Depending on gear reduction, frame and power (# of motors) you may be able to turn.

Our LogoMotion octanum, with a cim & 775 on each transmission, actually handled quite well in traction mode, even though it was in ‘long’ orientation with traction wheels on the ends.

Cantilevered octacanum is far from impossible, but you’ve got to think seriously about how the module is supported and what moments you are putting on the pivot shaft. How is this attaching to the frame?

I like your single piston switching method. Do you have a hard stop for the modules so that the piston doesn’t take the path of least resistance and kick one module out, leaving the other un-switched?

Its hard to see but if you look at the side view, all the way on the outside there are two 1/2 inch holes and right above those there are two small holes next to the vertical line of three holes.
A bolt/standoff through that hole will act as a hard stop for the module

Have you done the math to make sure your modules will actually shift? We are moving to 4 1.5" diameter cylinders because our 4 1 1/16" were having problems. Our setup is different than yours but it seems like you will have a hard time lifting your whole robot.
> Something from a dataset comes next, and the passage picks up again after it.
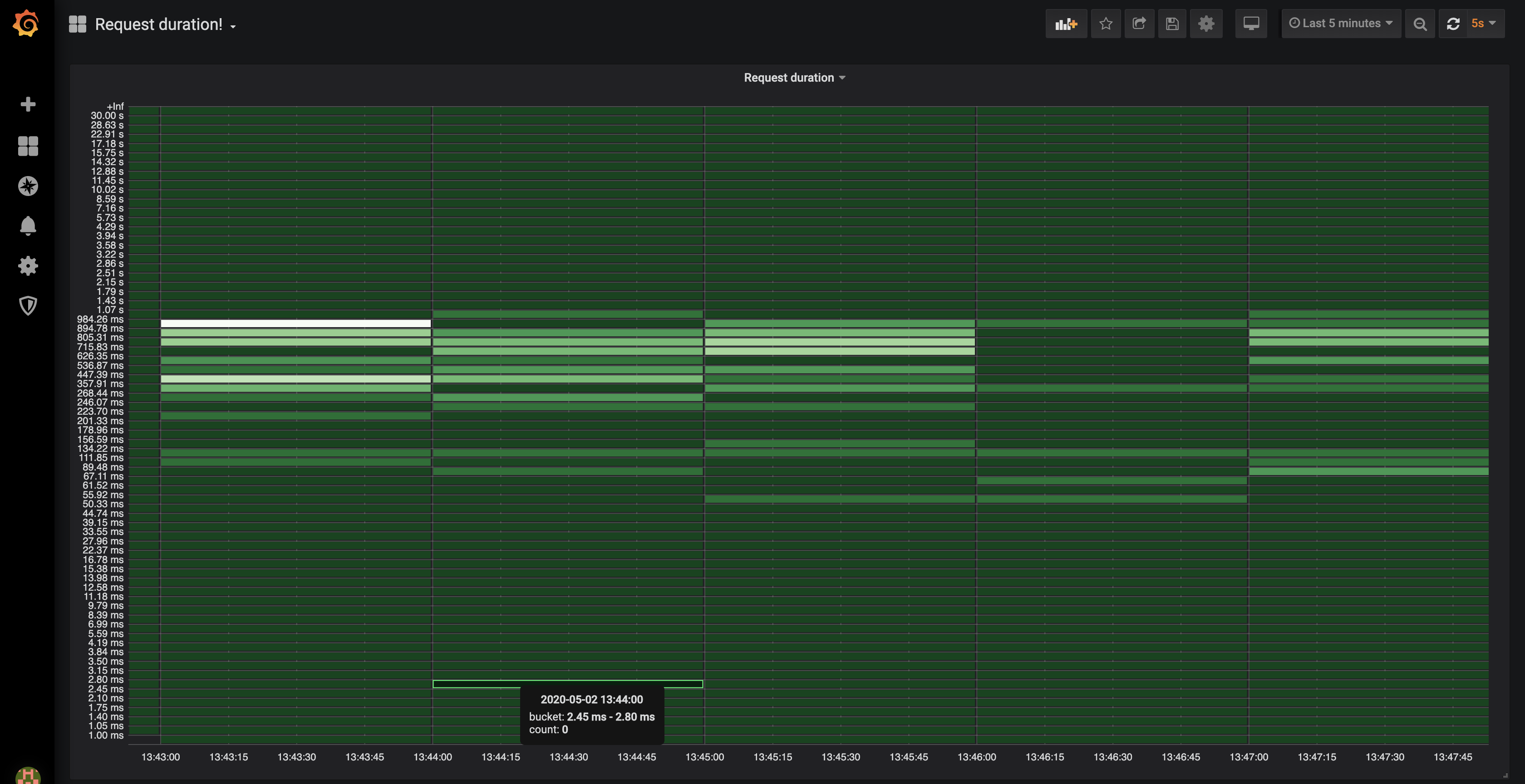Image resolution: width=1525 pixels, height=784 pixels.
Task: Zoom out the time range magnifier
Action: point(1420,24)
The issue is that they are not using a 1.5 inch bore. Two 1.0625 inch bore will probably not be able to lift up the robot (and remember to take into account the added weight from battery and bumpers).
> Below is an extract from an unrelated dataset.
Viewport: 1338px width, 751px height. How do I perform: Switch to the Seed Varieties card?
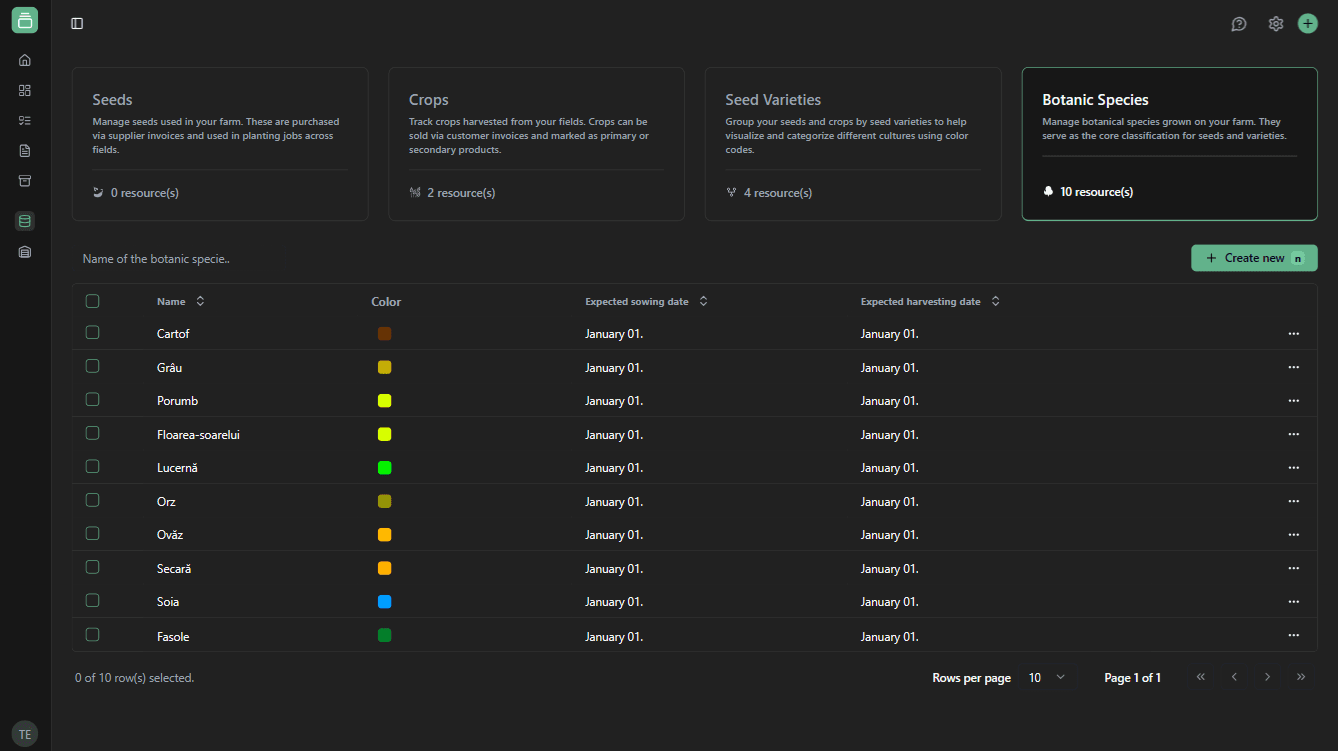click(x=852, y=144)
2826 did a cantilevered octocanum in 2011, and their design is on frc-designs. One difference I guess is they had the traction wheel geared for speed and had the Mecanum wheel geared to a lower speed for control purposes.

I went through the calculations just now and it seems like it may not be able to lift the robot so we’re prepared to switch them out to 1.5’’ bore.

I can’t figure out how all the forces are acting but looking at how the weight is acting through the mecanum wheel straight up and how the module is pushing sideways it seems like it may roll the wheels outward to switch wheels instead of just pushing straight down to raise the wheel. Would this help at all?

If someone could help me draw a FBD and figure that out, i’ve highlighted where the piston pushes and the rotation points

It’s a torque thing. Here’s a rough verbal sketch of what to do off the top of my head. I"m sure if I sat down and drew it out, I would find an error or nuance. But, here goes…

Draw a vector from the rotation axis of the module to the point where the cylinder applies force. Then, draw a vector from the point where the cylinder applies the force in the direction of the force with the magnitude of the force from the cylinder. Take the cross product of these two vectors. Or, if we make an assumption of planarity and only need the magnitude of the cross product, then Torque = Force * Radius * sin(theta), where theta is the angle between the vectors. This is the “lifting” torque you get from your cylinder.

To determine the torque you need to lift, do the same math, except draw the vector from the rotation axis of the module to the contact point on the ground of the traction wheel. The force then becomes the amount of weight the wheel supports. This is probably pretty close to 1/4 of total robot weight, assuming you have a center of mass close to the center of the robot. The angle between the vectors changes as well, as the weight vector is straight down.

If the torque necessary to lift is less than the torque provided by the cylinder, you aren’t getting the mecanum wheels off the ground.